Hydrothermal pretreatment of bamboo and cellulose degradation

A systematic hydrothermal pretreatment of bamboo chips had been conducted with an aim to trace the cellulose degradation. The results showed that cellulose chain cleavage basically occurred when the temperature exceeded 150°C. A slightly higher DP (degree of polymerization) than starting material had been observed at low temperature pretreatment. Treatment at higher temperature (≥ 170°C) caused severe cleavage of cellulose and therefore gave rise to low DP with more soluble species. DP of cellulose declined drastically without additional hemicelluloses dissolution when hemicelluloses removal reached to the limit level. Cellulose degradation under hydrothermal pretreatment generally followed the zero reaction kinetics with the activity energy of 121.0 kJ/mol.
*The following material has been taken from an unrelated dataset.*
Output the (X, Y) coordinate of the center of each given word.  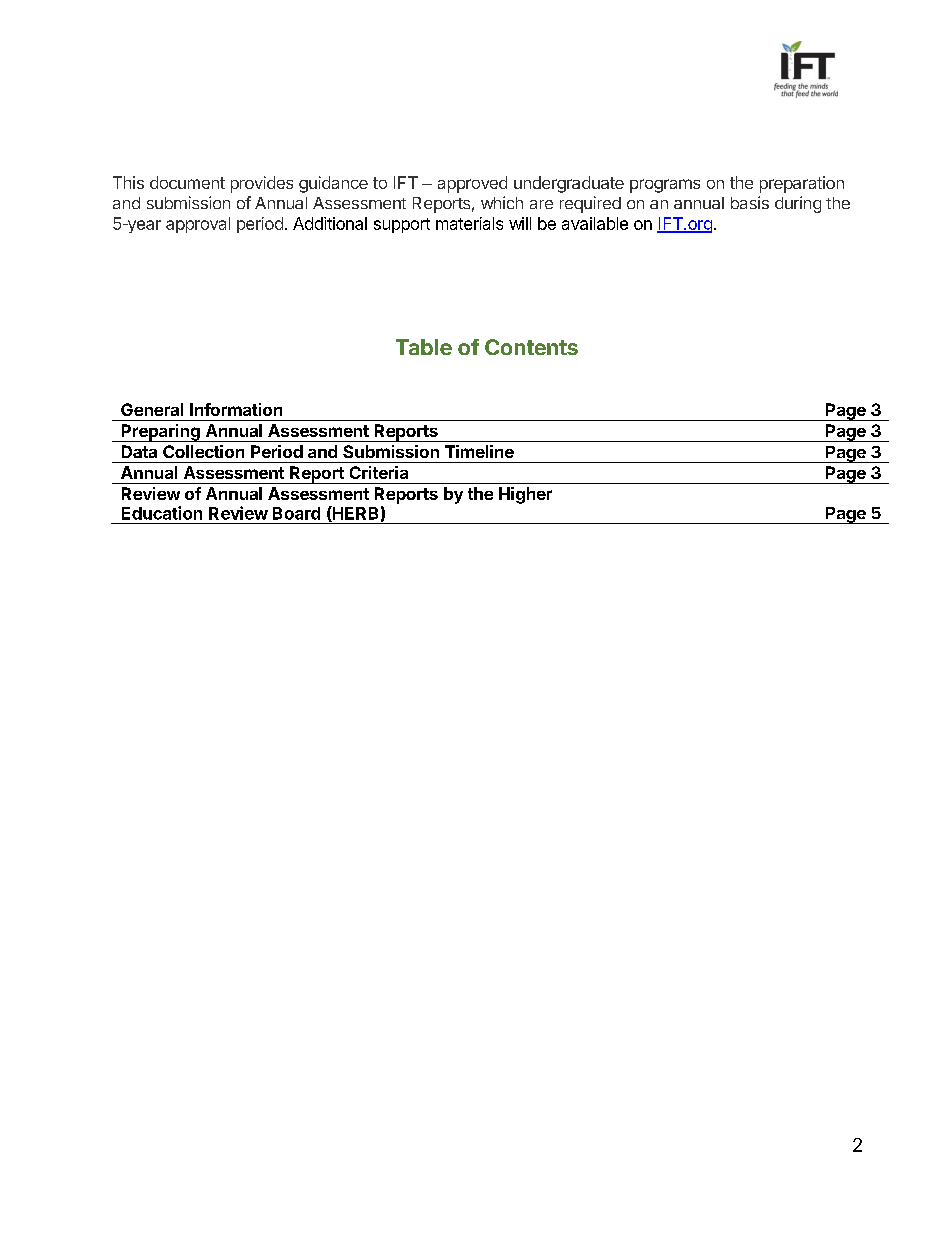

Besides, the increase of cellulose crystalline index and the conversion of Iα-Iβ had also observed at the hydrothermal pretreatment.

Surface characterizations of bamboo substrates treated by hot water extraction

Environment Scanning Electron Microscopy (ESEM) and X-ray photoelectron spectroscopy (XPS) were used to characterize the surface morphology and chemical changes on both the interior and exterior surface of bamboo (Dendrocalamopsis oldhami) substrates treated by hot water extraction. ESEM results showed the visible changes between exterior and interior surface of the treated substrates, in where spherical droplets did not extensively appear on both the surfaces at start of the pretreatment; nevertheless the droplets formation on the exterior surface occurred more rapidly than that of the interior surface. Results from XPS examination that the increase of C1 (C-C, C-H) concentration and decrease of O/C ratio and O1 (C=O) concentration of the samples on the both surfaces further demonstrated that both surfaces consisted of increasing amount of lignin as the extraction continued, especially for exterior surface. The O/C ratios finally reached to a level-off value with exterior surface 0.34 and interior surface 0.37.